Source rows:
───

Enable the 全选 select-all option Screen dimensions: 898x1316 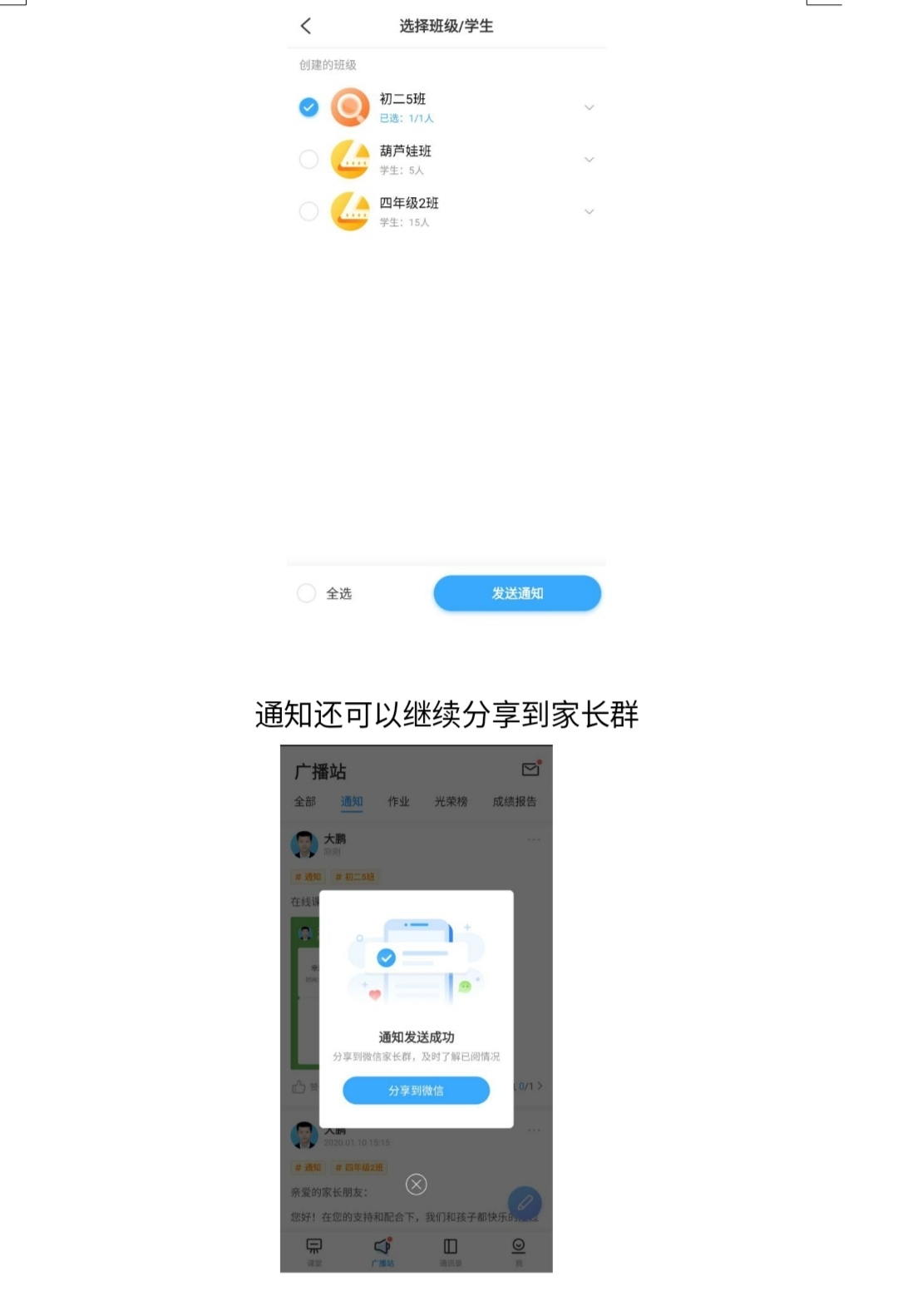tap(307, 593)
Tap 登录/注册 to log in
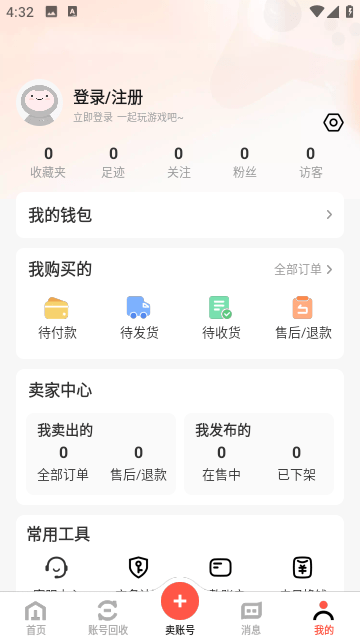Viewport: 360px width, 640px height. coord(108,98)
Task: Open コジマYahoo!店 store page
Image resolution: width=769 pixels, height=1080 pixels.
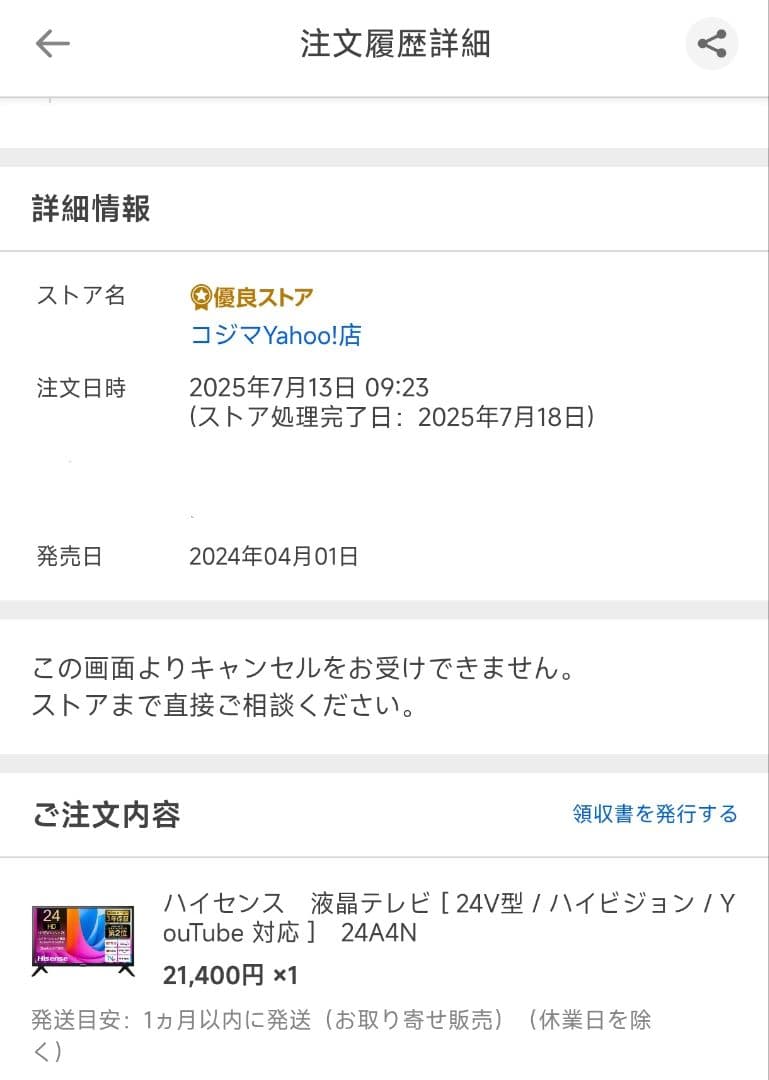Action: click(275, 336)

───

■ **EXERCISE PROMPT**: Arrange the rows from the line with "Task: Open コジマYahoo!店 store page" through the end of the rows as a two-column CSV with the headers request and answer. Use one CSV line for each row, with each value in a single quoted field and line breaks replaced by spaces, and leave the pictures out.

■ **COMPLETED EXERCISE**:
request,answer
"Task: Open コジマYahoo!店 store page Image resolution: width=769 pixels, height=1080 pixels.","Action: click(275, 336)"